The great question is, am I going to
hate myself for reviewing this movie, and the answer, most likely. I had to
actively hide my glee when seeing the trailer, because sight of a guy with a
beard yelling “yay Smurfs” may put people on paedophile alert. And I wear
glasses, so it’s a triple threat. The fact that I was wearing a trench coat was
purely accidental. You see, I, like many
of my generation, still look back with powerful nostalgia on the days of Gummy
Bears (which still rock I will have you know) and Anamaniacs (which still makes
me laugh)
So, let me take a look and see what all
the fuss is about.
Right. So now that I have sat though the
movie, I am left with a resounding sensation that I suppose may be compared to
enjoyment. I mean, sure I laughed at times. Yes Gargamel was very well
portrayed with the classic slap-stick humour that would appeal to children, the
obvious target audience. It’s not as though the incorporation of classic rock
did not help with the nostalgia. Despite my extremely jaded soul, there is
something beautiful about Grumpy Smurf’s sexual infatuation with a plushy
M&M doll. I must admit, what was once a set of cute and adorable fictional
characters from my past (that did far too often bear the brunt of Rule 34),
have now become frighteningly creepy. Aside from being devoid of a chin or any
proper lower jaw, the realistic skin texture just made them too real.
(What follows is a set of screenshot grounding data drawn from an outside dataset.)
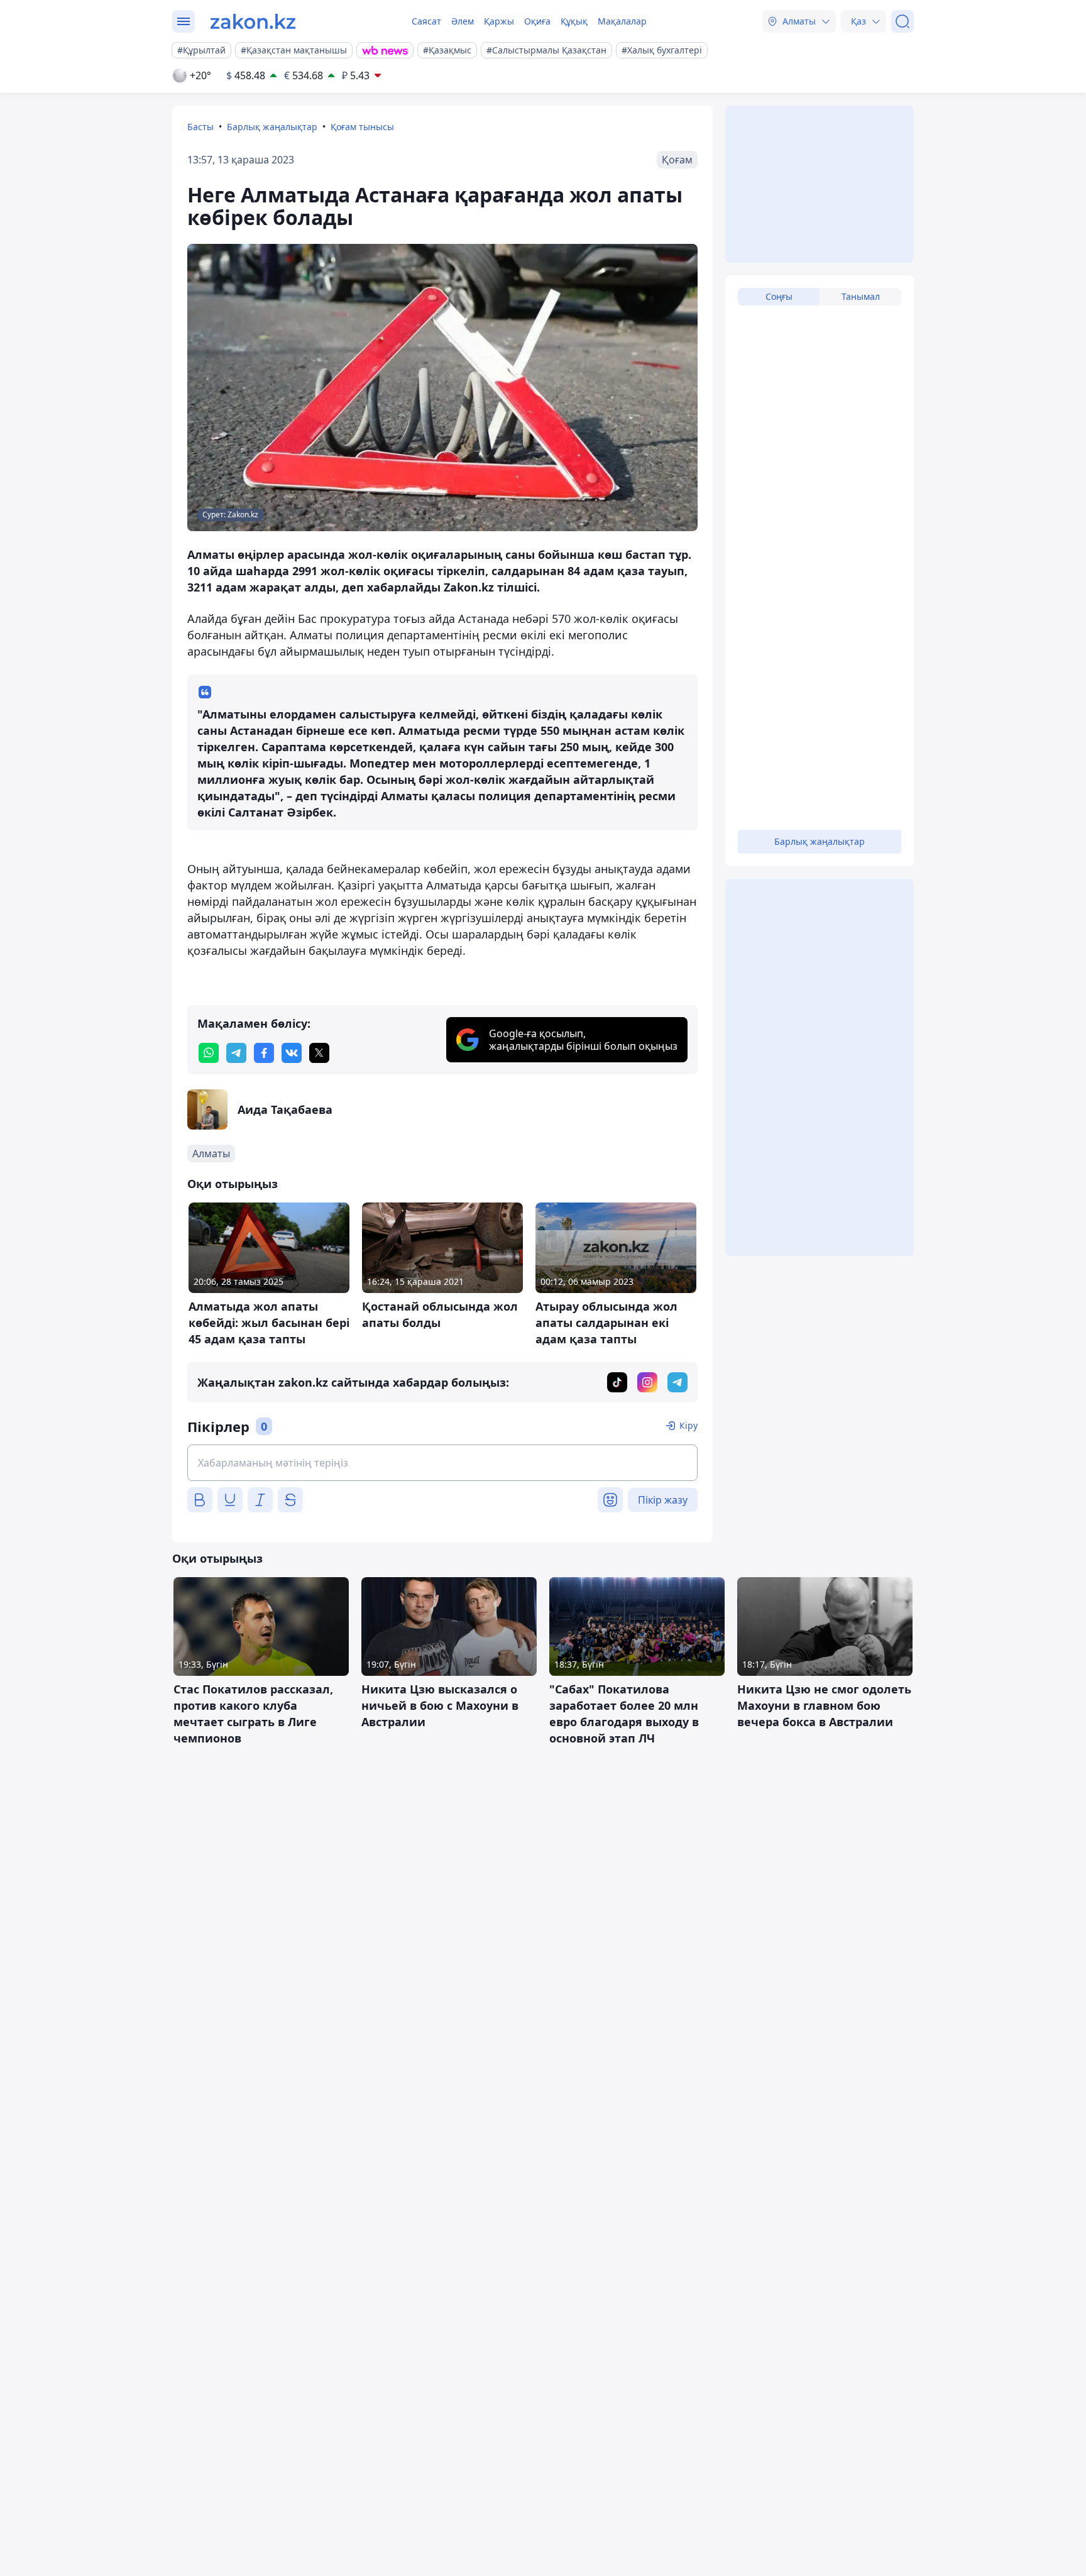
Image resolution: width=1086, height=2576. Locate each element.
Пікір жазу (663, 1500)
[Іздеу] (902, 21)
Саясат (426, 21)
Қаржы (499, 21)
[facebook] (264, 1053)
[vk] (291, 1053)
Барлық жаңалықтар (272, 127)
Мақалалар (622, 21)
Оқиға (537, 21)
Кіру (688, 1425)
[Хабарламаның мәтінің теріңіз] (442, 1463)
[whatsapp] (208, 1053)
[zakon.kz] (253, 21)
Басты (200, 127)
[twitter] (319, 1053)
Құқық (574, 21)
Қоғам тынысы (362, 127)
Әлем (462, 21)
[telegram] (236, 1053)
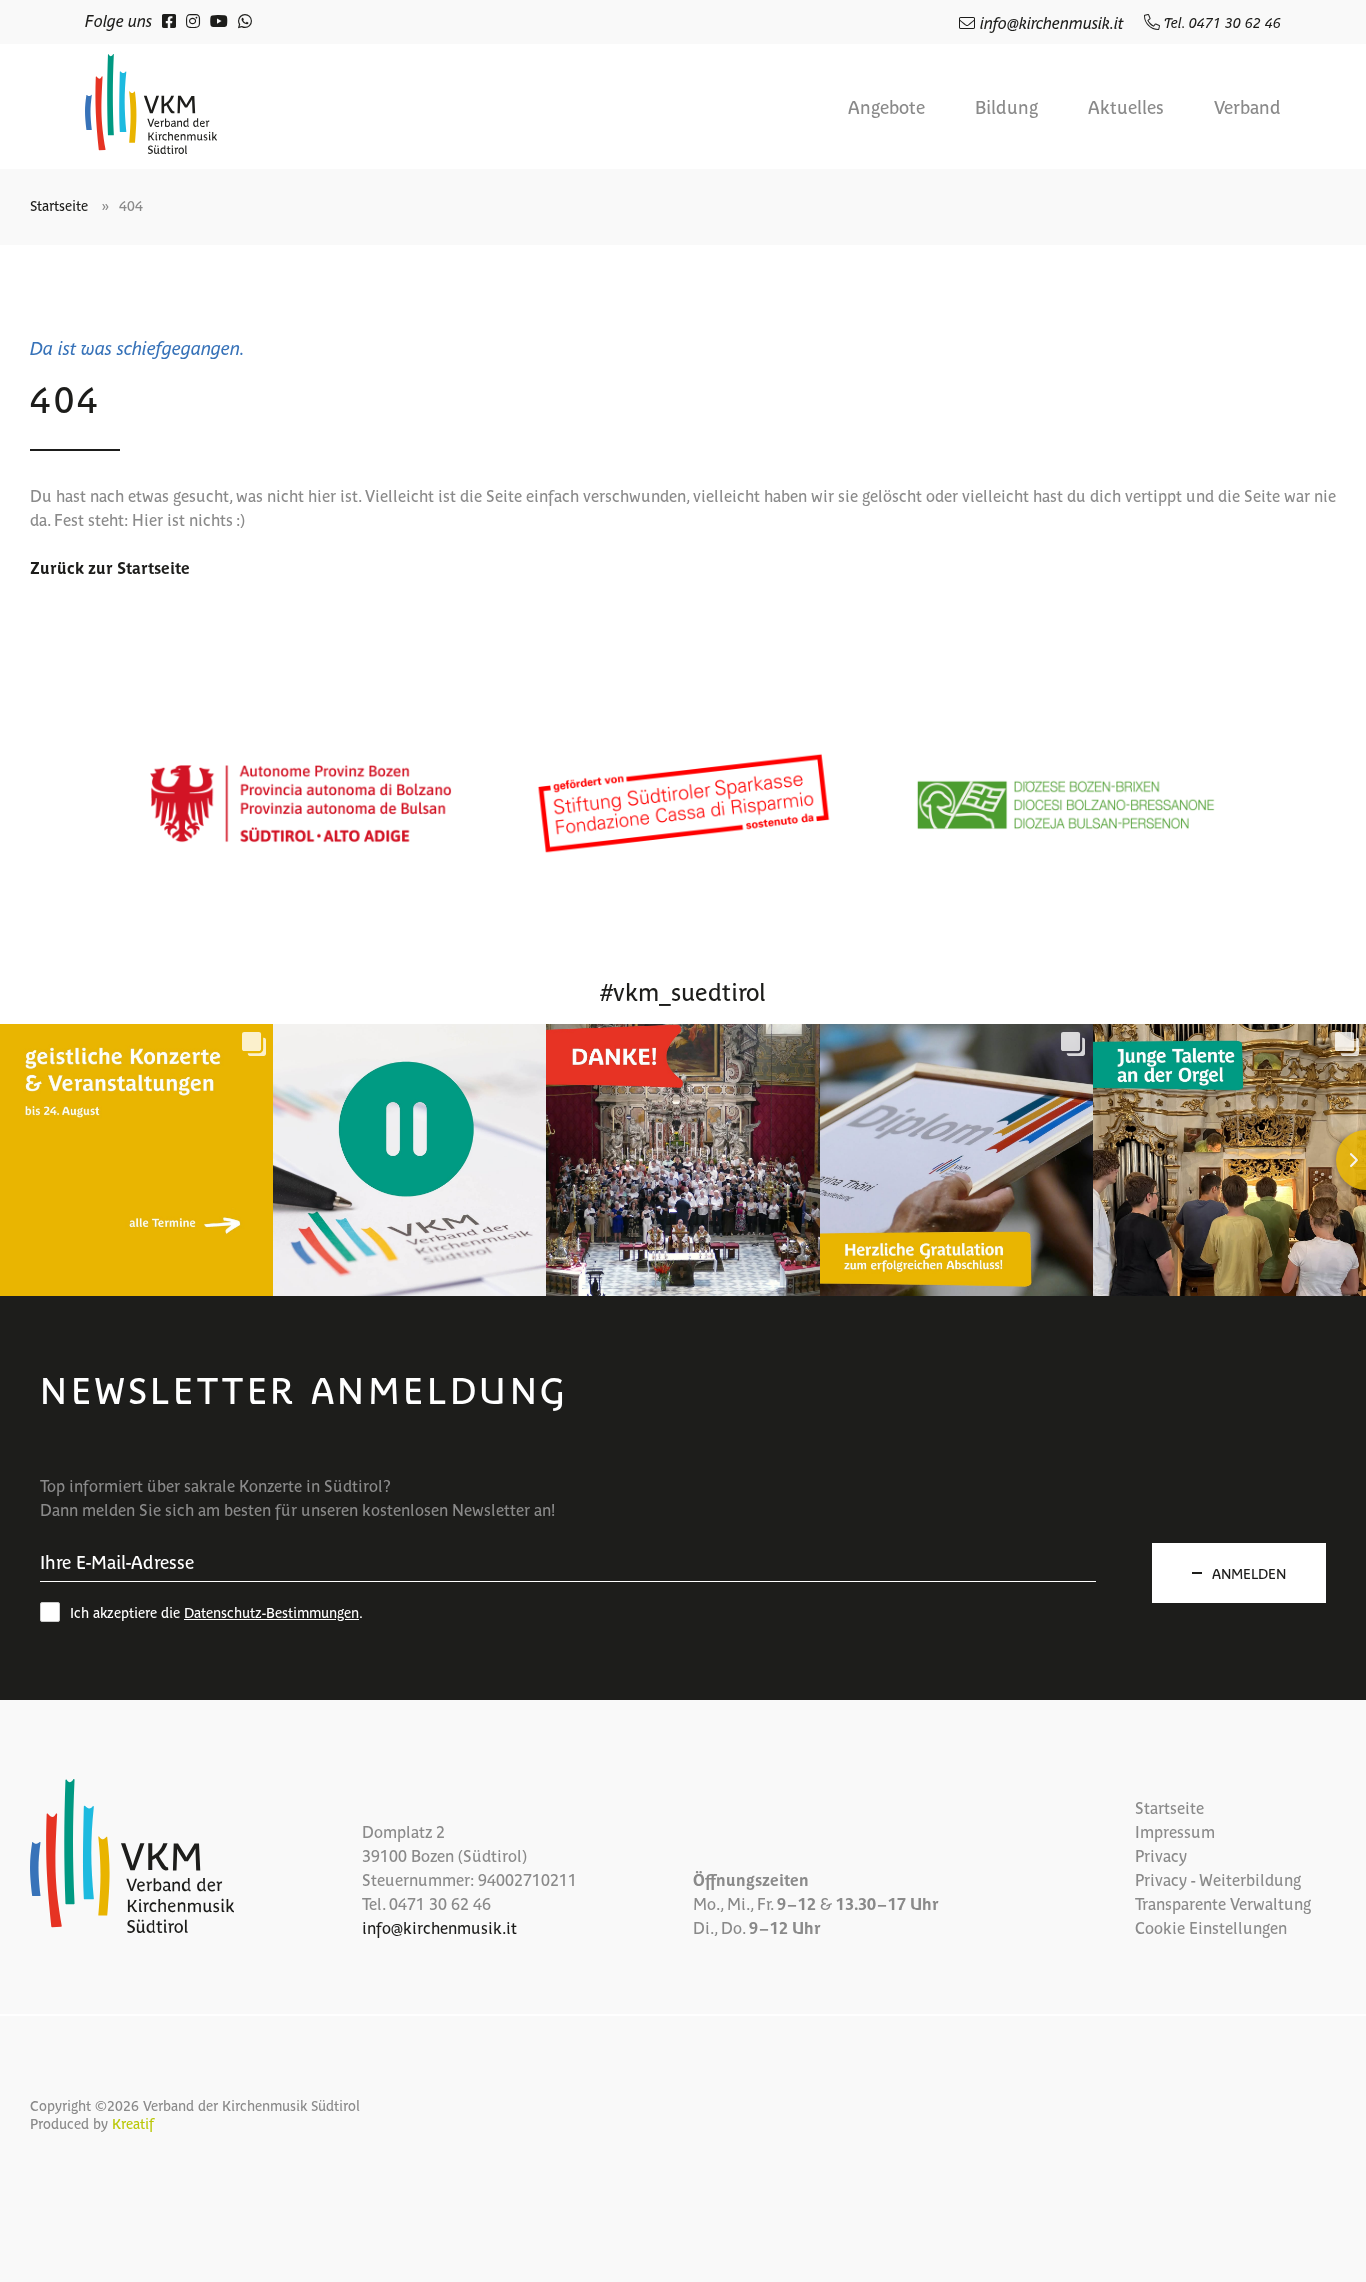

They looked more like little blue German
molester pimps with a disturbingly cheerful disposition, and the seemingly
preternatural ability to not get hurt when falling down from extreme heights.
It seems to me that humans are one of the only animals that don’t do so well
with landing.
PS: Let it be know that were I a man who enjoyed the company of other men, but whilst being naked, Neil Patrick Harris would be int he top three of my To-Nail-List. Just in case you were unsure.